The European Commission has approved a €1.25 billion Hungarian loan and guarantee scheme to support small and medium enterprises (‘SMEs') and large companies in the context of Russia's war against Ukraine. The scheme was approved under the State aid Temporary Crisis Framework, adopted by the Commission on 23 March 2022 and amended on 20 July 2022, based on Article 107(3)(b) of the Treaty on the Functioning of the European Union (‘TFEU'), recognising that the EU economy is experiencing a serious disturbance.

Executive Vice-President Margrethe Vestager, in charge of competition policy, recently said:

This €1.25 billion scheme will enable Hungary to provide them with liquidity support necessary for the continuation of their activities. We continue to stand with Ukraine and its people. At the same time, we continue working closely with Member States to ensure that national support measures can be put in place in a timely, coordinated and effective way, while protecting the level playing field in the Single Market.

The Hungarian measure

Hungary notified to the Commission, under the Temporary Crisis Framework, a €1.25 billion loan and guarantee scheme to provide liquidity support to SMEs as well as to large companies in the context of Russia's war against Ukraine.

Under this measure, the aid will take the form of (i) loans with subsidised interest rates; and (ii) guarantees on loans granted by the Export-Import Bank Private Limited Company Eximbank (“Eximbank”), the State-owned export credit agency.

The measure will be open to companies active across sectors affected by the current geopolitical crisis, with the exception of financial institutions.

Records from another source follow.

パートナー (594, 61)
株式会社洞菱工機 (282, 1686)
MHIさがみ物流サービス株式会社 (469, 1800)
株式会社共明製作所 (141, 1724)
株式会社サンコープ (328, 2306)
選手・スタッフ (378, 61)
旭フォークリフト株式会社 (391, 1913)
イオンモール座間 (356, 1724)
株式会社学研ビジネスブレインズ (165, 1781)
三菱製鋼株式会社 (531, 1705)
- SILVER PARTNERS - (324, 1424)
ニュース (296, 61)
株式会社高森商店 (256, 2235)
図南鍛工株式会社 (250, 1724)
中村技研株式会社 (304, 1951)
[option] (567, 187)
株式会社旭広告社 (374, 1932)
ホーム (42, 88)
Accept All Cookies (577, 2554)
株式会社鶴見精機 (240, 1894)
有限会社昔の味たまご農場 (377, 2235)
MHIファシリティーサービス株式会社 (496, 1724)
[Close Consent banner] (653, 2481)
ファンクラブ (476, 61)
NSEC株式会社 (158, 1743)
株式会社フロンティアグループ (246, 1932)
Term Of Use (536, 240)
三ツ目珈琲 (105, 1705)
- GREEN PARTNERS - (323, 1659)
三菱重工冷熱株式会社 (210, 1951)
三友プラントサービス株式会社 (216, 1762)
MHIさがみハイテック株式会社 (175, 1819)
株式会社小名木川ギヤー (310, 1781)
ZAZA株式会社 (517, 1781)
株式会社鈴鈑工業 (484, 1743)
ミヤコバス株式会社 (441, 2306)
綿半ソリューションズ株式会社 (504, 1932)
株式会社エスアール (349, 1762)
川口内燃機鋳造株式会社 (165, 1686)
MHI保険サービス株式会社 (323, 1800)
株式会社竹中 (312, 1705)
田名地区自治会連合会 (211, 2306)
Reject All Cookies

The Commission found that the Hungarian scheme is in line with the conditions set out in the Temporary Crisis Framework. In particular, when it comes to aid in the form of guarantees: (i) the maturity of the guarantees cannot exceed six years; (ii) the maximum coverage cannot exceed 90% of the underlying loan; and (iii) the guarantee premiums respect the minimum levels set out in the Temporary Crisis Framework. When it comes to aid in the form of loans: (i) the maturity of the loans cannot exceed eight years; and (ii) the interest rates on the loans respect the minimum levels (modulated by an increase reflecting the duration of the guaranteed loans) set out in the Temporary Crisis Framework; and (iii) for indirect loans, the financial intermediary will pass on the advantage to the beneficiary to the largest extent possible. Finally, the loans and guarantees will be granted no later than 31 December 2022.

The Commission concluded that the Hungarian scheme is necessary, appropriate and proportionate to remedy a serious disturbance in the economy of a Member State, in line with Article 107(3)(b) TFEU and the conditions set out in the Temporary Crisis Framework.

On this basis, the Commission approved the aid measure under EU State aid rules.